When you see them doubling down on their pricing changes – that means that you are in a minority and a lot of their clients are happily choosing to use their product instead of competitors’. It’s not because you’re wrong, it’s because you crave for a different solution with a different price while they are satisfied with current one.
We all have different use-cases. These products cater to different audiences.
And no, I’m not a PR person, they couldn’t even hire me if they want due to my country of origin lol. I’m just a long time user who is happy that they slowly shift away from the curse of “vibe-coding” and develop their product back to my liking.
Why do y’all have to insist we are junior developers. I am not and cursor is my main IDE. I flip between cursor and vs code with codex. Now one difference is I don’t like to give coding agents a huge chunk of work and expect to implement in one shot. I usually have a pretty good intuition of how I want to build something and I will use the model to build chunks of functionality with fairly specific requirements. I get a ton of value out of Cursor doing this.
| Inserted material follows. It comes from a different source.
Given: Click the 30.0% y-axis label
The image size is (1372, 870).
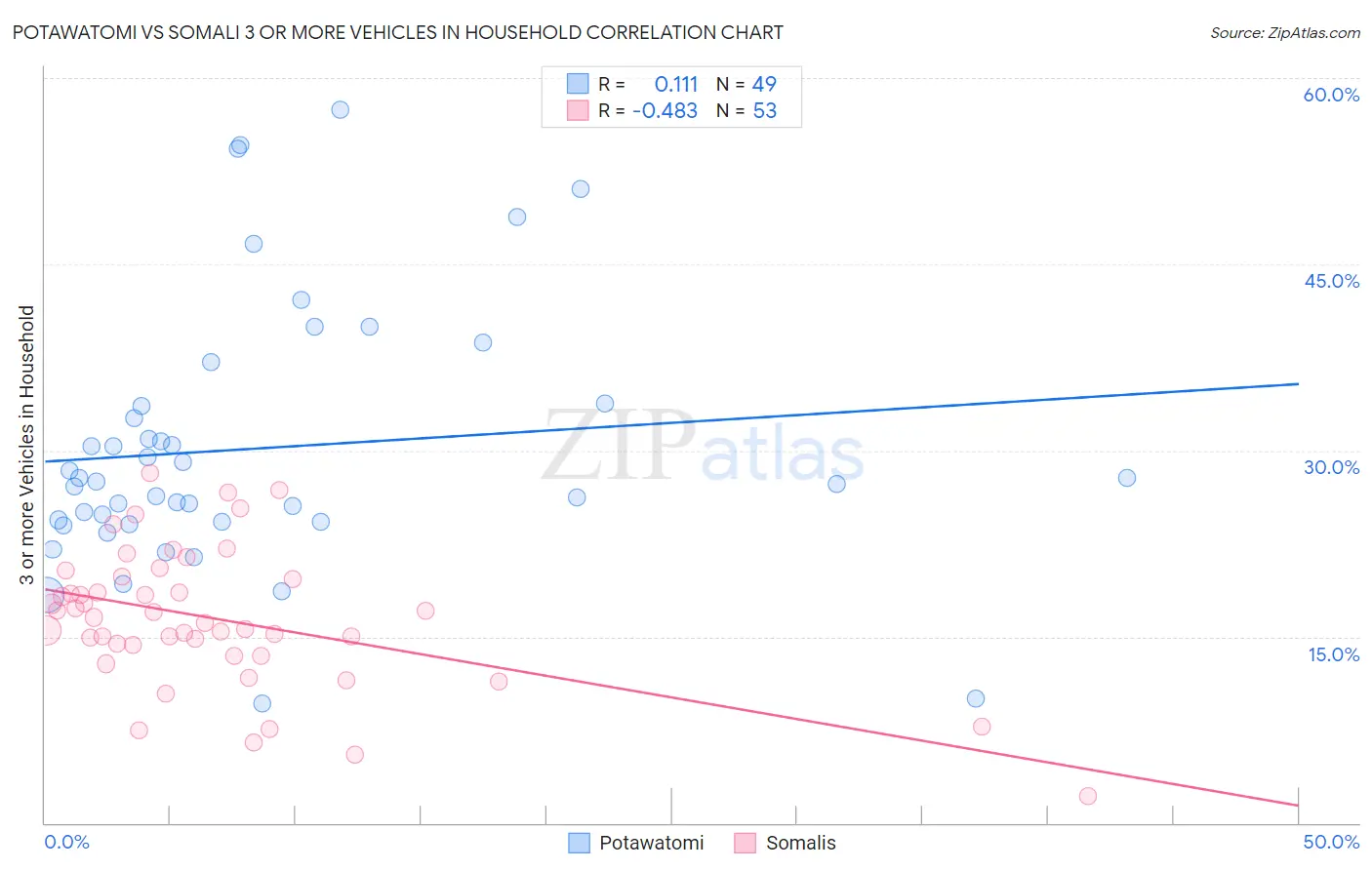Looking at the screenshot, I should (x=1331, y=467).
I do typically use Auto as its gotten fairly good for my requirement so we will see how that will change in terms of cost but I am fully ready and happy to pay for the next tier, it drives that much value for myself.
Or we’re professional senior devs who A) know how to use Cursor efficiently, and B) recognize that AI is actually very expensive to operate, and any Cursor competitor offering much lower prices is taking massive losses to grow their userbase.
You got it completely backwards. If other platforms reach Cursor’s current quality, they will raise their prices so that they can actually start making a profit instead of bleeding money.
This nails it imo. I have built a number of backend systems that touch LLM apis and its not cheap when you start throwing tokens at it. I think sometimes people don’t realize the number of tokens being used in the chat interface and the cost of those tokens. I am sure there are ways to optimize what is being sent but its not easy and I also like to think that its in Cursors best interest to optimize it.